The self-contained response is also necessary for these user-defined artifact types. Or we cannot use Harbor directly for most scenarios. The extra_attrs field is processed by the Helm Chart processor, which is an implementation of artifact processor interface Processor.

The current design of the artifact processor is shown in Fig. 1. Processor interface is defined in Harbor Core, and there are four implementations for different types which embeds base.IndexProcessor and base.ManifestProcessor.

Fig. 1 Current Design of Harbor Artifact Processor

When artifact authors extend the artifact types, they implement corresponding processor logic in Harbor Core, as shown in Fig. 2. For example, there will be four new processor implementations in Harbor Core with at least four different maintainers from different communities if we want to support these four artifact types.

Fig. 2 More Harbor Artifact Processor in Harbor Core

Besides this, there will be more proprietary artifact types in industries, just like Kubernetes CRDs, as shown in Fig. 3. Each artifact vendor has to maintain their own fork to keep their proprietary artifact types, which may make Harbor a fragmented platform.

Fig. 3 Fragmented Problems in Harbor

Goals

This proposal is to:

Design the new processor to extend artifact types in runtime.
Keep non-invasive to the current built-in processors, at the same time.

Non-Goals

This proposal is not to:

Support whitelist for artifact types. goharbor/harbor#12061

Implementation

To address these problems, we propose a new feature artifact processor extender in Harbor Core. There are two ways to achieve our goals. One is in-tree processor which we define config JSON object in a certain format in the config layer of an artifact. The other is out-of-tree processor which define data format in HTTP API.

In-tree processor

Contributions about in-tree processor:

Define a JSON schema for the config layer of an artifact.
The new processor struct GeneralProcessor to support user-defined artifacts.

Config schema

manifest

{
   "schemaVersion": 2,
   "mediaType": "application/vnd.docker.distribution.manifest.v2+json",
   "config": {
      "mediaType": "application/vnd.custom.artifact.config.v1+json",
      "size": 11830,
      "digest": "sha256:2ffd3c3d87aac9d99c93ba84fbec6ae59c9946cbef2531bb1dc5e02fb905971a"

Source data
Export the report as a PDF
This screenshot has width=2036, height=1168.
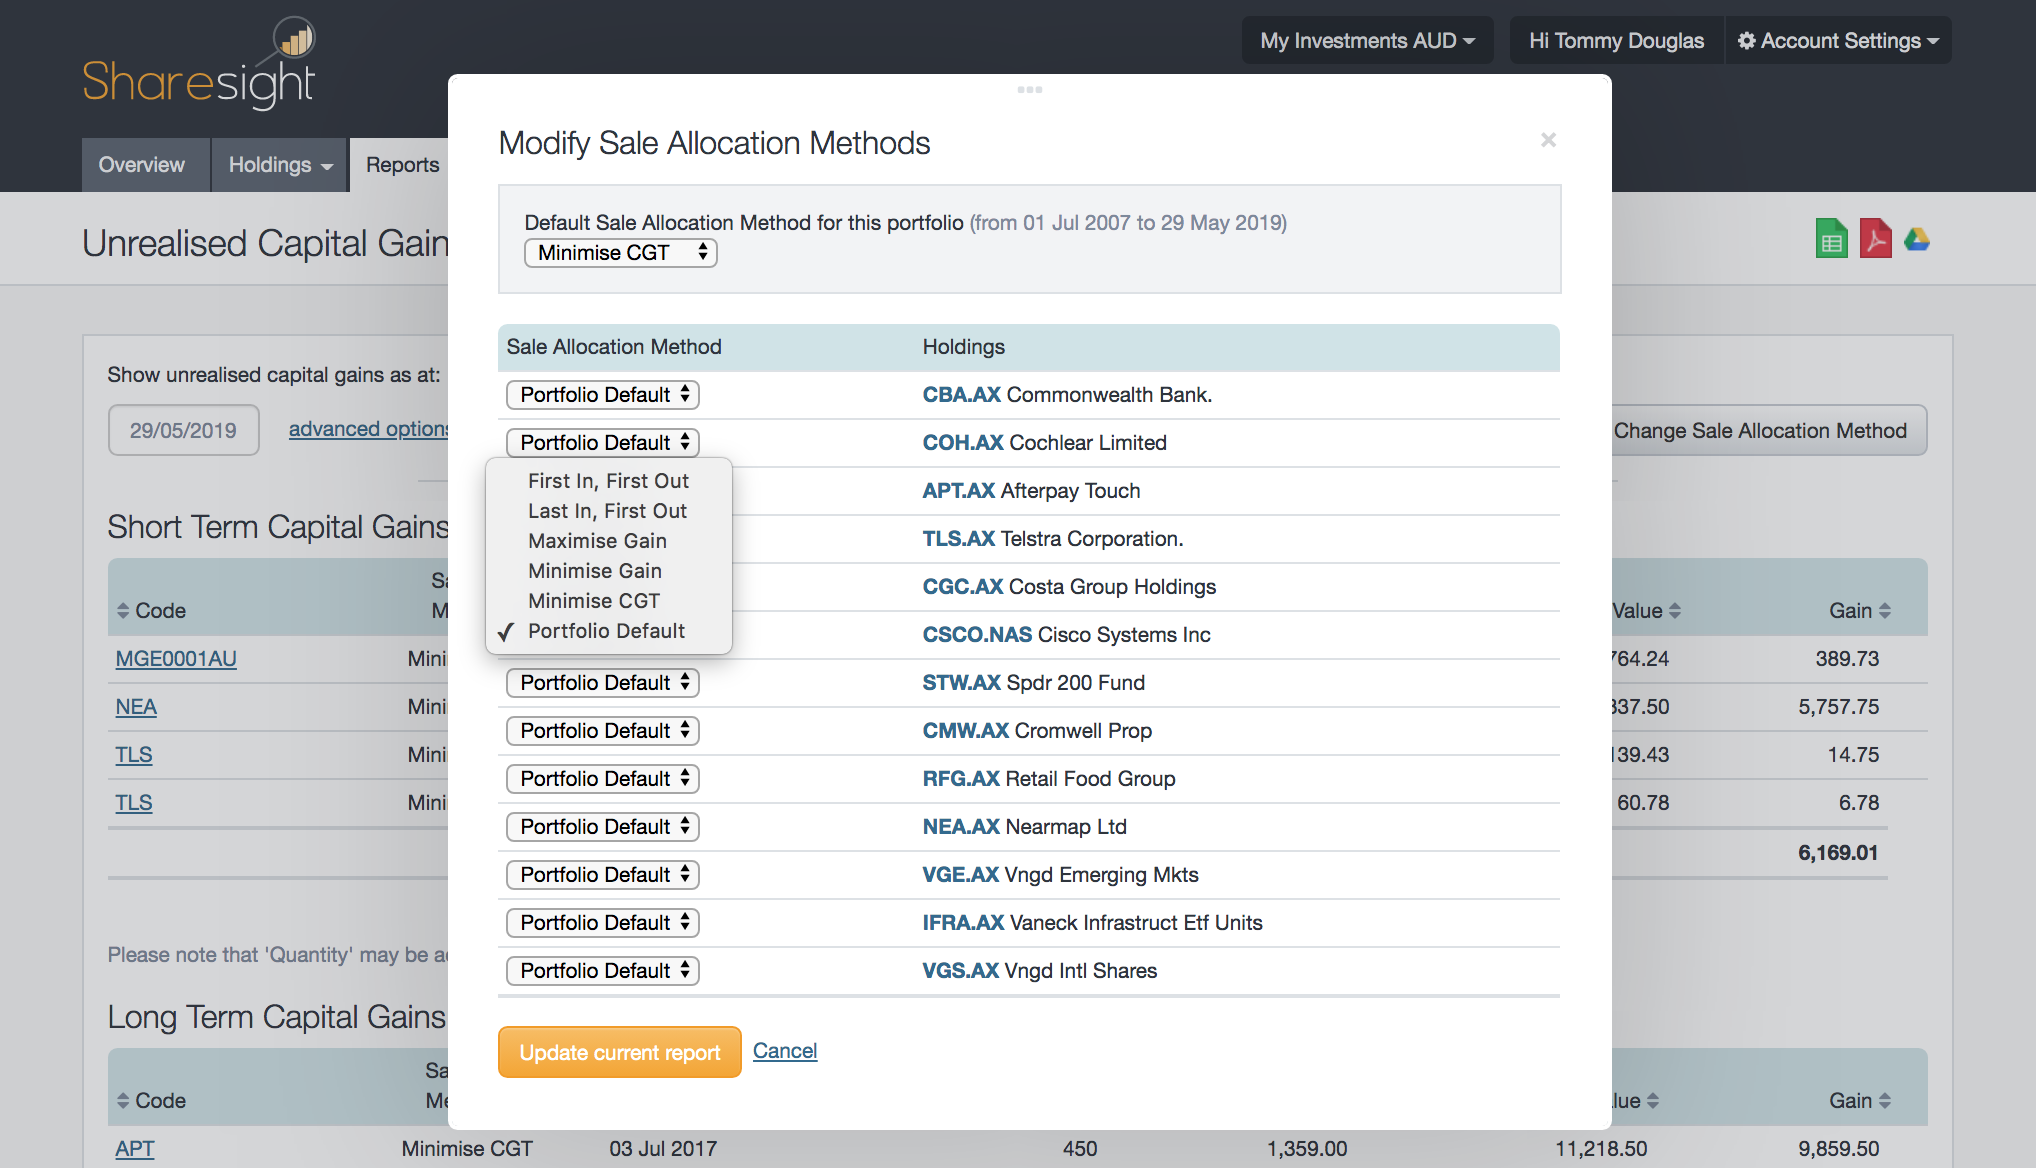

Direction
In the excerpt on the Harbor artifact processor proposal, which processor handles the extra_attrs field?

Answer to this task
The Helm Chart processor.